WHAT NEEDS TO BE DONE: The entries below are to be copied exactly, with nothing left out.

Records from a collection:
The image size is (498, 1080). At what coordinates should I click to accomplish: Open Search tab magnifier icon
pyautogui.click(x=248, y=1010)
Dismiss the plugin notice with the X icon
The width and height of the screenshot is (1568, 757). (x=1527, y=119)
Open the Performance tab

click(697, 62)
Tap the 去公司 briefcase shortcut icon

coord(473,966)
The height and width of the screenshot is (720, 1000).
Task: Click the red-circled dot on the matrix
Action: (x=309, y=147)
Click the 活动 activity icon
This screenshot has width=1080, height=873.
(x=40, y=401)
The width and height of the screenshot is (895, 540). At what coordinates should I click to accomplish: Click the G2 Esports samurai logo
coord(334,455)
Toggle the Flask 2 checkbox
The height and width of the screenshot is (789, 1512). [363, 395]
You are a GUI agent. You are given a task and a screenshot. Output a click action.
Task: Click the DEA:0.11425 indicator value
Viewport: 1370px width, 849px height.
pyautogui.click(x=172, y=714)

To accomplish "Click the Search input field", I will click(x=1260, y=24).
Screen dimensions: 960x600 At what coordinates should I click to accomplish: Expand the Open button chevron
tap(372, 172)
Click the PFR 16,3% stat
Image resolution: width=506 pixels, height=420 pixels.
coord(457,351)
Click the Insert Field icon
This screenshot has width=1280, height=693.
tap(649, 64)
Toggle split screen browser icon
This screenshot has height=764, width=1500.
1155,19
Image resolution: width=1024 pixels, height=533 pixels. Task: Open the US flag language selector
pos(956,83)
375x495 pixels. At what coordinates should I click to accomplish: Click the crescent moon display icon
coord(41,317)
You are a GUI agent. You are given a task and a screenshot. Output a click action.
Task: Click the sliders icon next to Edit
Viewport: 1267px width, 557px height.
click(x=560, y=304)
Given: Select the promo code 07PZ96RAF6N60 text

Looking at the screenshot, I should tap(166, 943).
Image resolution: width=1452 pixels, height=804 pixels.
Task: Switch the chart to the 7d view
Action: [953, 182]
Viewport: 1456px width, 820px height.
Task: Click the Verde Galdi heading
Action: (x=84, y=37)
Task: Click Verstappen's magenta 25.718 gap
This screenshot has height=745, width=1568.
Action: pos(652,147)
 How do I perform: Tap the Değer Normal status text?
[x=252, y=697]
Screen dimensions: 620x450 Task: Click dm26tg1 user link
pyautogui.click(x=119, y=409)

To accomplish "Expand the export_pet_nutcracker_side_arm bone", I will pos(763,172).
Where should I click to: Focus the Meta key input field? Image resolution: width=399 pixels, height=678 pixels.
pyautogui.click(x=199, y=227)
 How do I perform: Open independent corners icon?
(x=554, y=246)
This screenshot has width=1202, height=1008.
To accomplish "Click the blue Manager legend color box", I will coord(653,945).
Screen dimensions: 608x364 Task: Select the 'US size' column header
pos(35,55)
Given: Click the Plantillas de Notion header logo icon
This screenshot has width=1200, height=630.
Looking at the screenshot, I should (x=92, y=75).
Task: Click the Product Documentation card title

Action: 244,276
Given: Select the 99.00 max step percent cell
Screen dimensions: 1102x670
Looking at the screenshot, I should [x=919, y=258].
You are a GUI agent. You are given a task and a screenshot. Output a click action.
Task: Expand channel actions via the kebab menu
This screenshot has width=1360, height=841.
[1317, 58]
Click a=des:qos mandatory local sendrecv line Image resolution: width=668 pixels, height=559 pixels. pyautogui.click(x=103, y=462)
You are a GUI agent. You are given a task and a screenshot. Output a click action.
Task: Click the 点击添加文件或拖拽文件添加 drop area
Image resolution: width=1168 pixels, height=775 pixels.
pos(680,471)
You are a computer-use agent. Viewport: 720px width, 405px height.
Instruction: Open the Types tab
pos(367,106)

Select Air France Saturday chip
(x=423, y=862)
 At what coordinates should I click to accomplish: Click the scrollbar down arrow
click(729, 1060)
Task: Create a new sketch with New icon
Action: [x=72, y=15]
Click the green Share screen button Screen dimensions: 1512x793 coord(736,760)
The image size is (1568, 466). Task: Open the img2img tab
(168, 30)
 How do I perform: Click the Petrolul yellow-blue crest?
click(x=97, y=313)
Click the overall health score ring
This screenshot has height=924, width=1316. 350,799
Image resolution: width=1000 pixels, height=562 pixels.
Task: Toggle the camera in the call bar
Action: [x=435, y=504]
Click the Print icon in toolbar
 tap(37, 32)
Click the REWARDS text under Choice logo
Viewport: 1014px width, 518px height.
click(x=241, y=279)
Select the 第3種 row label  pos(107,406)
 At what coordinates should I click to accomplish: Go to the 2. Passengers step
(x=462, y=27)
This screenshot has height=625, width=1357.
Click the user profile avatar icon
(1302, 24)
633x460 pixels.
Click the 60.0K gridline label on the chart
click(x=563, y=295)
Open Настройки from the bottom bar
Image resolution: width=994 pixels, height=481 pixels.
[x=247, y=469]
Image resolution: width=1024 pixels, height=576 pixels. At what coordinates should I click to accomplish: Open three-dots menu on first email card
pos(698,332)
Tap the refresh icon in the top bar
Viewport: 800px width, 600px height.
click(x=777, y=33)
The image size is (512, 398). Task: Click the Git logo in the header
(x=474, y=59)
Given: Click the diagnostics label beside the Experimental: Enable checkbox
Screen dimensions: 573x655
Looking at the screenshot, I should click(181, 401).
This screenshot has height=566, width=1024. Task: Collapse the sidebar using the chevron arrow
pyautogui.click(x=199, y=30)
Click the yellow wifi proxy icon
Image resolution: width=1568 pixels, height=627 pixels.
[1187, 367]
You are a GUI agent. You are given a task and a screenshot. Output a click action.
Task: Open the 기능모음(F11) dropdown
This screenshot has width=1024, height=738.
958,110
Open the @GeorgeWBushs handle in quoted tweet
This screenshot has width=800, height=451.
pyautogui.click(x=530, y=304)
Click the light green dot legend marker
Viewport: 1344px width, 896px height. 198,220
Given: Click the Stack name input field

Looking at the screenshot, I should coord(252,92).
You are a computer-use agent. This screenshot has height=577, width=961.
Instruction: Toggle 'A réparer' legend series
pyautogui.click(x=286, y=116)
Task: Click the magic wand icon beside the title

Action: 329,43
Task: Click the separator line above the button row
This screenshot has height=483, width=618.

RESPONSE BOX:
The image size is (498, 1080). At what coordinates should I click to accomplish: Open Search tab magnifier icon
pyautogui.click(x=248, y=1010)
Dismiss the plugin notice with the X icon
The width and height of the screenshot is (1568, 757). (x=1527, y=119)
Open the Performance tab

click(697, 62)
Tap the 去公司 briefcase shortcut icon

coord(473,966)
The height and width of the screenshot is (720, 1000).
Task: Click the red-circled dot on the matrix
Action: (x=309, y=147)
Click the 活动 activity icon
This screenshot has width=1080, height=873.
(x=40, y=401)
The width and height of the screenshot is (895, 540). At what coordinates should I click to accomplish: Click the G2 Esports samurai logo
coord(334,455)
Toggle the Flask 2 checkbox
The height and width of the screenshot is (789, 1512). [363, 395]
You are a GUI agent. You are given a task and a screenshot. Output a click action.
Task: Click the DEA:0.11425 indicator value
Viewport: 1370px width, 849px height.
pyautogui.click(x=172, y=714)

To accomplish "Click the Search input field", I will click(x=1260, y=24).
Screen dimensions: 960x600 At what coordinates should I click to accomplish: Expand the Open button chevron
tap(372, 172)
Click the PFR 16,3% stat
Image resolution: width=506 pixels, height=420 pixels.
coord(457,351)
Click the Insert Field icon
This screenshot has width=1280, height=693.
tap(649, 64)
Toggle split screen browser icon
This screenshot has height=764, width=1500.
1155,19
Image resolution: width=1024 pixels, height=533 pixels. Task: Open the US flag language selector
pos(956,83)
375x495 pixels. At what coordinates should I click to accomplish: Click the crescent moon display icon
coord(41,317)
You are a GUI agent. You are given a task and a screenshot. Output a click action.
Task: Click the sliders icon next to Edit
Viewport: 1267px width, 557px height.
click(x=560, y=304)
Given: Select the promo code 07PZ96RAF6N60 text

Looking at the screenshot, I should tap(166, 943).
Image resolution: width=1452 pixels, height=804 pixels.
Task: Switch the chart to the 7d view
Action: [953, 182]
Viewport: 1456px width, 820px height.
Task: Click the Verde Galdi heading
Action: (x=84, y=37)
Task: Click Verstappen's magenta 25.718 gap
This screenshot has height=745, width=1568.
Action: pos(652,147)
 How do I perform: Tap the Değer Normal status text?
[x=252, y=697]
Screen dimensions: 620x450 Task: Click dm26tg1 user link
pyautogui.click(x=119, y=409)

To accomplish "Expand the export_pet_nutcracker_side_arm bone", I will pos(763,172).
Where should I click to: Focus the Meta key input field? Image resolution: width=399 pixels, height=678 pixels.
pyautogui.click(x=199, y=227)
 How do I perform: Open independent corners icon?
(x=554, y=246)
This screenshot has width=1202, height=1008.
To accomplish "Click the blue Manager legend color box", I will coord(653,945).
Screen dimensions: 608x364 Task: Select the 'US size' column header
pos(35,55)
Given: Click the Plantillas de Notion header logo icon
This screenshot has width=1200, height=630.
Looking at the screenshot, I should (x=92, y=75).
Task: Click the Product Documentation card title

Action: 244,276
Given: Select the 99.00 max step percent cell
Screen dimensions: 1102x670
Looking at the screenshot, I should [x=919, y=258].
You are a GUI agent. You are given a task and a screenshot. Output a click action.
Task: Expand channel actions via the kebab menu
This screenshot has width=1360, height=841.
[1317, 58]
Click a=des:qos mandatory local sendrecv line Image resolution: width=668 pixels, height=559 pixels. pyautogui.click(x=103, y=462)
You are a GUI agent. You are given a task and a screenshot. Output a click action.
Task: Click the 点击添加文件或拖拽文件添加 drop area
Image resolution: width=1168 pixels, height=775 pixels.
pos(680,471)
You are a computer-use agent. Viewport: 720px width, 405px height.
Instruction: Open the Types tab
pos(367,106)

Select Air France Saturday chip
(x=423, y=862)
 At what coordinates should I click to accomplish: Click the scrollbar down arrow
click(729, 1060)
Task: Create a new sketch with New icon
Action: [x=72, y=15]
Click the green Share screen button Screen dimensions: 1512x793 coord(736,760)
The image size is (1568, 466). Task: Open the img2img tab
(168, 30)
 How do I perform: Click the Petrolul yellow-blue crest?
click(x=97, y=313)
Click the overall health score ring
This screenshot has height=924, width=1316. 350,799
Image resolution: width=1000 pixels, height=562 pixels.
Task: Toggle the camera in the call bar
Action: [x=435, y=504]
Click the Print icon in toolbar
 tap(37, 32)
Click the REWARDS text under Choice logo
Viewport: 1014px width, 518px height.
click(x=241, y=279)
Select the 第3種 row label  pos(107,406)
 At what coordinates should I click to accomplish: Go to the 2. Passengers step
(x=462, y=27)
This screenshot has height=625, width=1357.
Click the user profile avatar icon
(1302, 24)
633x460 pixels.
Click the 60.0K gridline label on the chart
click(x=563, y=295)
Open Настройки from the bottom bar
Image resolution: width=994 pixels, height=481 pixels.
[x=247, y=469]
Image resolution: width=1024 pixels, height=576 pixels. At what coordinates should I click to accomplish: Open three-dots menu on first email card
pos(698,332)
Tap the refresh icon in the top bar
Viewport: 800px width, 600px height.
click(x=777, y=33)
The image size is (512, 398). Task: Click the Git logo in the header
(x=474, y=59)
Given: Click the diagnostics label beside the Experimental: Enable checkbox
Screen dimensions: 573x655
Looking at the screenshot, I should click(181, 401).
This screenshot has height=566, width=1024. Task: Collapse the sidebar using the chevron arrow
pyautogui.click(x=199, y=30)
Click the yellow wifi proxy icon
Image resolution: width=1568 pixels, height=627 pixels.
[1187, 367]
You are a GUI agent. You are given a task and a screenshot. Output a click action.
Task: Open the 기능모음(F11) dropdown
This screenshot has width=1024, height=738.
958,110
Open the @GeorgeWBushs handle in quoted tweet
This screenshot has width=800, height=451.
pyautogui.click(x=530, y=304)
Click the light green dot legend marker
Viewport: 1344px width, 896px height. 198,220
Given: Click the Stack name input field

Looking at the screenshot, I should coord(252,92).
You are a computer-use agent. This screenshot has height=577, width=961.
Instruction: Toggle 'A réparer' legend series
pyautogui.click(x=286, y=116)
Task: Click the magic wand icon beside the title

Action: 329,43
Task: Click the separator line above the button row
This screenshot has height=483, width=618.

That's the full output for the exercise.